TEKS SUMBER:

Kepergian Sang Pemandu Umat, Imam Baqir as
Sejarah Islam selalu diliputi oleh tokoh-tokoh yang menjadi teladan dari masa ke masa. Rasulullah Saw adalah figur puncak, Allah Swt di Surat al-Ahzab ayat ke 21 berfirman yang artinya, "Sesungguhnya telah ada pada (diri) Rasulullah itu suri teladan yang baik bagimu (yaitu) bagi orang yang mengharap (rahmat) Allah dan (kedatangan) hari kiamat dan dia banyak menyebut Allah. Teladan lain adalah Ahlul Bait Nabi.”
Ahlul Bait Rasulullah Saw yang juga manusia-manusia pilihan di muka bumi ini berfungsi sebagai pelita jalan bagi pencari kebenaran. Allah Swt di ayat ke 33 Surat al-Ahzab berfirman yang artinya sebagai berikut, "Sesungguhnya Allah bermaksud hendak menghilangkan dosa dari kamu, hai ahlul bait dan membersihkan kamu sebersih-bersihnya." Ahlul Bait Nabi sebagai manusia pilihan dan unggul di antara umat, mengemban tugas sangat penting. Pasalnya mereka menjadi penerus Nabi dalam menjaga kemurnian Islam, membimbing umat dan mencegah umat dari penyelewengan.

ENTRI HASIL EKSTRAKSI:
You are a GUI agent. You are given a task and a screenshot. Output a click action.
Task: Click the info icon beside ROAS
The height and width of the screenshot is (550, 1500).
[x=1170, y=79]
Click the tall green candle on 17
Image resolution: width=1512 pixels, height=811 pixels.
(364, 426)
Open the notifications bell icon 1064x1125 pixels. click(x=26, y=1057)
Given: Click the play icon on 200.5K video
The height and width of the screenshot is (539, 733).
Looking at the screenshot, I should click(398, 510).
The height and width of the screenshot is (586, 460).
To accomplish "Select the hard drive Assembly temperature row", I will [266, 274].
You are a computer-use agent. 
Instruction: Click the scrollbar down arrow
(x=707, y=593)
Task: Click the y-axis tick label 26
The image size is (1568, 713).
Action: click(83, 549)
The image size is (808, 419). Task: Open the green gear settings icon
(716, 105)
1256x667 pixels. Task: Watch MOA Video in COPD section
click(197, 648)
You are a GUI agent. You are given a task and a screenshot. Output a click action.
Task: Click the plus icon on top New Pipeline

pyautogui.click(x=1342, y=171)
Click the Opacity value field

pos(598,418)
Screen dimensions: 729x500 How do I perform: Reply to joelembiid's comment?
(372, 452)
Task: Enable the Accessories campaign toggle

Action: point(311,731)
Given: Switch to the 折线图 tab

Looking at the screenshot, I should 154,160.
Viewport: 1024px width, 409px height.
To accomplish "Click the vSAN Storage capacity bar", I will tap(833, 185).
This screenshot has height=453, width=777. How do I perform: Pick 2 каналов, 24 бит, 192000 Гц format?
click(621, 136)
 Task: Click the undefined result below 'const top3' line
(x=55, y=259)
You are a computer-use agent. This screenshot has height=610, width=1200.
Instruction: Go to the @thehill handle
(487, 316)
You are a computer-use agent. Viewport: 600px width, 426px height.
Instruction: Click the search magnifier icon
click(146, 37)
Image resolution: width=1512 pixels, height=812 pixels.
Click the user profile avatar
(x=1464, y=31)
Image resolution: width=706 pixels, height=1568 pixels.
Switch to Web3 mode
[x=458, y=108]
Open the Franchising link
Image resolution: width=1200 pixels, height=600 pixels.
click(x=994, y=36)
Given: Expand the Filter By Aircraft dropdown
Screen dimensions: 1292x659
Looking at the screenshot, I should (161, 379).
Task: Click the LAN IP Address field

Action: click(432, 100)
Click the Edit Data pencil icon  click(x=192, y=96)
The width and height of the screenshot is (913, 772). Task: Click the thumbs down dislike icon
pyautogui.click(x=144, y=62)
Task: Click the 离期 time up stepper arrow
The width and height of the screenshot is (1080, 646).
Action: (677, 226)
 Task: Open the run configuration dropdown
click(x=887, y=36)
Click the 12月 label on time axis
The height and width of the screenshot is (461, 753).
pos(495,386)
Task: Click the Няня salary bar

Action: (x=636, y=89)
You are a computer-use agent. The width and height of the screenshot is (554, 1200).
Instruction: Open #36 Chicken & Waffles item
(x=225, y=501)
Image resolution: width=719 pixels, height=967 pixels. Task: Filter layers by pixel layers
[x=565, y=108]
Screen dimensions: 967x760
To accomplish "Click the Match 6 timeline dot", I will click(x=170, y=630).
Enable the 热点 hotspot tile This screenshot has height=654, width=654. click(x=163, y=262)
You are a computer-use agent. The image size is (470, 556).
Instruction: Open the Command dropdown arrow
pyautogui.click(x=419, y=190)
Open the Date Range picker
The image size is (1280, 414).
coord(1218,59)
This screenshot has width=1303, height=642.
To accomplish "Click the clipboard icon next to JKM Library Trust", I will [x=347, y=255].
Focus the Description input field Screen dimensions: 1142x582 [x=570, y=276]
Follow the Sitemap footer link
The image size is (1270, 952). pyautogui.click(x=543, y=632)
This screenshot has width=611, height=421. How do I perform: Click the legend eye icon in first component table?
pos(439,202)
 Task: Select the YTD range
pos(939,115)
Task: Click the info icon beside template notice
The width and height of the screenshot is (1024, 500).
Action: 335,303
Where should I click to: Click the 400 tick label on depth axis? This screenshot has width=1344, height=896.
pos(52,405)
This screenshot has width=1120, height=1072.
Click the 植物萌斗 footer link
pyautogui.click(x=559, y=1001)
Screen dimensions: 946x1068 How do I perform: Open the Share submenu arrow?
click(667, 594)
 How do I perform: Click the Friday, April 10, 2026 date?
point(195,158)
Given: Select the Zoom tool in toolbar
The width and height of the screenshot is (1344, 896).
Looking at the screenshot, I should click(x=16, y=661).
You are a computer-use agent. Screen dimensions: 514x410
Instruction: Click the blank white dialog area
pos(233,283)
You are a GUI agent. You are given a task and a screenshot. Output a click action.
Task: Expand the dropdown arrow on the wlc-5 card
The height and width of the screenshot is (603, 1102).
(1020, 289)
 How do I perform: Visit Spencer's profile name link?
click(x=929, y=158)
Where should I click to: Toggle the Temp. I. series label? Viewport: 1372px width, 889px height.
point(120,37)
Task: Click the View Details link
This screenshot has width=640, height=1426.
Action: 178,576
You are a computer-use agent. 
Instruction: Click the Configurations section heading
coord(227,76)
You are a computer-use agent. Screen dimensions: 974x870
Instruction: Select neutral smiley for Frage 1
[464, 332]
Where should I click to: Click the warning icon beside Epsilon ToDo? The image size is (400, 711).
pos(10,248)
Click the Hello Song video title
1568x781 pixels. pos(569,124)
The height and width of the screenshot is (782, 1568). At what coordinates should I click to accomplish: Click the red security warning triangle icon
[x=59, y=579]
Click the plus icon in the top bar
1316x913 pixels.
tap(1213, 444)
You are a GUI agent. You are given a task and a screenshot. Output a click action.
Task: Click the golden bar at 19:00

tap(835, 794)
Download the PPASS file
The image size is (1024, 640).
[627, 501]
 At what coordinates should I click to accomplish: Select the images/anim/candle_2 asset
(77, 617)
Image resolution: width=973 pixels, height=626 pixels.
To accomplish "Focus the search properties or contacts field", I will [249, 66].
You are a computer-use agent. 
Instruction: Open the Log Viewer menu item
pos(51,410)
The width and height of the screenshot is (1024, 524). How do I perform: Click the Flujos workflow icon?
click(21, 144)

PETUNJUK PENGERJAAN:
1 - Sebutkan semua tugas yang diemban Ahlul Bait Nabi sebagai penerus Nabi menurut teks tentang Imam Baqir.
2 - Tuliskan kelanjutan teks tentang kepergian Imam Baqir, dimulai setelah kalimat terakhirnya.

JAWABAN YANG DIHARAPKAN:
1 -
- Menjaga kemurnian Islam
- Membimbing umat
- Mencegah umat dari penyelewengan

2 -
Salah satu manusia suci yang mengemban misi ini adalah Imam Muhammad bin Ali as yang lebih dikenal dengan sebutan Imam Baqir as. Imam Baqir as lahir pada hari Jumat, satu Rajab tahun 57 H, di Madinah. Sebagian lagi menyebutkan hari lahirnya pada tanggal 3 Shafar tahun 57 H. Ia sempat hadir dalam peristiwa Karbala pada usianya yang masih kanak-kanak. Imam Baqir as merupakan orang pertama dari Bani Hasyim yang lahir dari ayah dan ibu yang sama-sama berasal dari Bani Hasyim. Nasabnya dari dari kedua orang tua sampai kepada Imam Ali bin Abi Thalib.
Di antara gelar Imam Baqir as yaitu Syakir, Hadi dan Baqir. Baqir merupakan gelarnya paling masyhur yang berarti “pembuka”. Ya’qubi menulis bahwa Imam Baqir as digelari dengan Baqir al-Ulum karena menjadi pembuka atau penyingkap khazanah ilmu pengetahuan. Julukannya yang terkenal adalah Abu Ja’far. Dalam sumber-sumber riwayat, ia lebih dikenal dengan julukan Abu Ja’far awal.
Bertahun-tahun sebelum kelahiran Imam Baqir as, Nabi Muhammad Saw telah menetapkan nama Muhammad dan gelar “Baqir” untuknya. Riwayat dari Jabir dan riwayat-riwayat lainnya menjadi bukti dari pemberian nama ini. Imam Baqir as wafat pada tanggal 7 Dzulhijjah tahun 114 H. Namun terdapat pendapat lain yang berbeda tentang tahun wafat dan kesyahidan Imam Baqir as.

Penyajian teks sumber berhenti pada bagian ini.